Reserve Bank of India (RBI) Governor Raghuram G Rajan said there was a high probability of the U.S. Federal Reserve increasing the benchmark interest rate by 0.25 per cent next week and the Indian central bank is prepared for any eventuality.
“Looking at the market probabilities, our sense is there is 70-75 per cent probability of a Fed increase. I also think Fed has prepared the way carefully for rate increase so it is likely at this point they will go ahead and raise rates,” Mr. Rajan told reporters after a meeting of Central Board of the RBI. The expected rate increase will be the first such in a decade.
RBI Deputy Governor Urjit Patel said while the U.S. Fed is almost certain to review rates, it is important to “analyse the language used by the Fed when making this important monetary policy change.”
To a question on volatility due to divergence in the monetary polices globally, Rajan said that the focus must remain on formulating sound domestic policies.
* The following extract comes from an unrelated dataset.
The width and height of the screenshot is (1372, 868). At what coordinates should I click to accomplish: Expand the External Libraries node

“Some volatility will emerge because of market forces. We have seen that play out on a day-to-day basis, now-a-days. Some of the volatility that you have seen in the market is because of anticipation of Fed movement. Perhaps also because of divergence… I think going forward, the best defence against global volatility is sound domestic policies,” he said.
Domestic policies must focus on creating conditions for sustainable growth and the RBI is ‘totally focussed’ on the same. The RBI governor said that the Central Board reviewed the current economic situation, global and domestic challenges and policy responses. It also reviewed the functioning of the departments of foreign exchange, financial inclusion and development, co-operative bank supervision and non banking regulation and supervision during the board meeting.
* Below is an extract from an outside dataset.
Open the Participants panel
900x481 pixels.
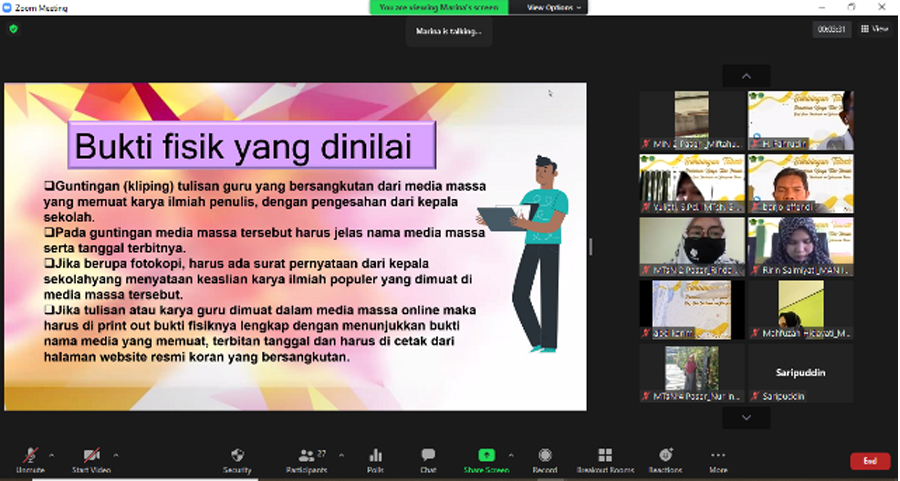tap(306, 456)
The central bank is taking stock of how banks are using the various powers extended to them to tackle bad assets. The comments gain significance in wake of reports that some banks are using facilities such as ‘strategic debt restructuring (SDR)’ to avoid provisioning for bad loans. SDR allows banks to convert debt to equity (through which they can take control of the management) and turn prospective bad loans to standard assets for a specified time.
“We have spent much of the last few quarters creating a variety of bank powers to deal with stressed assets. SDR is just one of them,” Mr. Rajan said.
“Having given those new powers, we are now looking at how those powers are implemented,” he added. SDR was introduced in June, 2015.